Given that osteosarcopenia is associated with poor prognosis, early and comprehensive therapeutic intervention is crucial for longevity. Reportedly, long-term branched-chain amino acid (BCAA) administration significantly improved muscle mass, muscle strength, and muscle function, and mortality in sarcopenic patients with cirrhosis [40, 41]. In this study, the rate of BCAA supplementation in the osteosarcopenia group was extremely low, suggesting the need for earlier nutritional intervention. In one study of CLD patients with osteoporosis, administration of denosumab, a human monoclonal antibody for RANKL, significantly improved BMD and bone quality marker (i.e., plasma pentosidine) [42]. Intriguingly, the 5-year denosumab treatment improved sarcopenia-related parameters (such as muscle strength and physical performance) as well as BMD in older adults [43]. In another study of older men with osteosarcopenia, high-intensity resistance training with vitamin D, calcium, and protein supplementation increased the SMI and maintained BMD [44]. Despite the importance of these treatments, early and appropriate assessment and intervention for osteosarcopenia remain undetermined in real-world clinical settings. In the future, treatment strategies for sarcopenia, osteoporosis, and osteosarcopenia should be established in patients with CLD from a prognostic perspective.

This study had some limitations. First, we did not investigate the patients’ nutritional intake or daily activities, which might have influenced the muscle and bone mass measurements.
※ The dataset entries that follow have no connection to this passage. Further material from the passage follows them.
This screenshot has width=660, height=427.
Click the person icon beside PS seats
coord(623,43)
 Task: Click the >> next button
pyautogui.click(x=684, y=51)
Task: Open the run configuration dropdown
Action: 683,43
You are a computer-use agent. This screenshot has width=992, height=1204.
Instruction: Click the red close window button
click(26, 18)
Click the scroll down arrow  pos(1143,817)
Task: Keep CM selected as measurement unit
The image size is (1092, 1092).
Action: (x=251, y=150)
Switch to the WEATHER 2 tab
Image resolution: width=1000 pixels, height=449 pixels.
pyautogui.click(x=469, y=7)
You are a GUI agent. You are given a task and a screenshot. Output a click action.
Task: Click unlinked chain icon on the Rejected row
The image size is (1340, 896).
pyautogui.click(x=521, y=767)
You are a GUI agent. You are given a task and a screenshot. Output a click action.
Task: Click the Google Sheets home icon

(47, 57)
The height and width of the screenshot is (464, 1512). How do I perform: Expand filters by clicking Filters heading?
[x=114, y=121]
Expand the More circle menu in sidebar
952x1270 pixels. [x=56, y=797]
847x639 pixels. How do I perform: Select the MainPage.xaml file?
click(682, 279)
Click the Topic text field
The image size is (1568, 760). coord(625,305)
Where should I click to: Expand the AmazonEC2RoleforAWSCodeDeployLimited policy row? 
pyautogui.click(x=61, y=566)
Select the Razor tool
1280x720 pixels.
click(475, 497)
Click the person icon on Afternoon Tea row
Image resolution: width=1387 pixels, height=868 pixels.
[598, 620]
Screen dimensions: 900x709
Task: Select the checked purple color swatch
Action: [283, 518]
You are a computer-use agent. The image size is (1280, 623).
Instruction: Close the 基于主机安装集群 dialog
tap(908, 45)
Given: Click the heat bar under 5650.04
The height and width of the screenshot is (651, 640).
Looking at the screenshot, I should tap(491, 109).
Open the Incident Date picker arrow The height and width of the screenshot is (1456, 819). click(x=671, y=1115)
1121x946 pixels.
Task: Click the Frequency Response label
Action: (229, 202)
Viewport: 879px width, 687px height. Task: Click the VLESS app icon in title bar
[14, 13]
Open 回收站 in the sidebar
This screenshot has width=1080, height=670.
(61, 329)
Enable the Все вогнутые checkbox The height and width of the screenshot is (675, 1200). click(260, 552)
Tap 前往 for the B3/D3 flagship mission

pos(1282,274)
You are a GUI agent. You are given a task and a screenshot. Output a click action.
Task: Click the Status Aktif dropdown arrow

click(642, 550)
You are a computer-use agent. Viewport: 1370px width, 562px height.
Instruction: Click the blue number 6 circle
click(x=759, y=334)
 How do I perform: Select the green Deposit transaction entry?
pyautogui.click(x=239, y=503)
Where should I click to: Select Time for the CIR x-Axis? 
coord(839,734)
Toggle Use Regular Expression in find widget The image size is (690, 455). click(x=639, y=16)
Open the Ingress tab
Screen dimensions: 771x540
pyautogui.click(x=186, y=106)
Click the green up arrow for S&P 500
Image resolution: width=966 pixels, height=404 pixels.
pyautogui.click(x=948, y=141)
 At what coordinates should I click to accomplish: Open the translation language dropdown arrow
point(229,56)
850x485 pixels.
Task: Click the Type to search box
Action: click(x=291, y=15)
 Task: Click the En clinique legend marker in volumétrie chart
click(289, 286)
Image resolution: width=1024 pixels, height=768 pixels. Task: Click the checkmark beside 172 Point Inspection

Second, patients with refractory ascites, who might be more susceptible to osteosarcopenia, were excluded due to the unreliability of the bioimpedance analysis.

Finally, the sample size was not large enough to evaluate the impact of osteosarcopenia on the patient prognosis.

Conclusions

In conclusion, this study demonstrated that osteosarcopenia increases the mortality risk in patients with cirrhosis. Therefore, early and appropriate assessment and intervention for both sarcopenia and osteoporosis are crucial to improve the patient prognosis.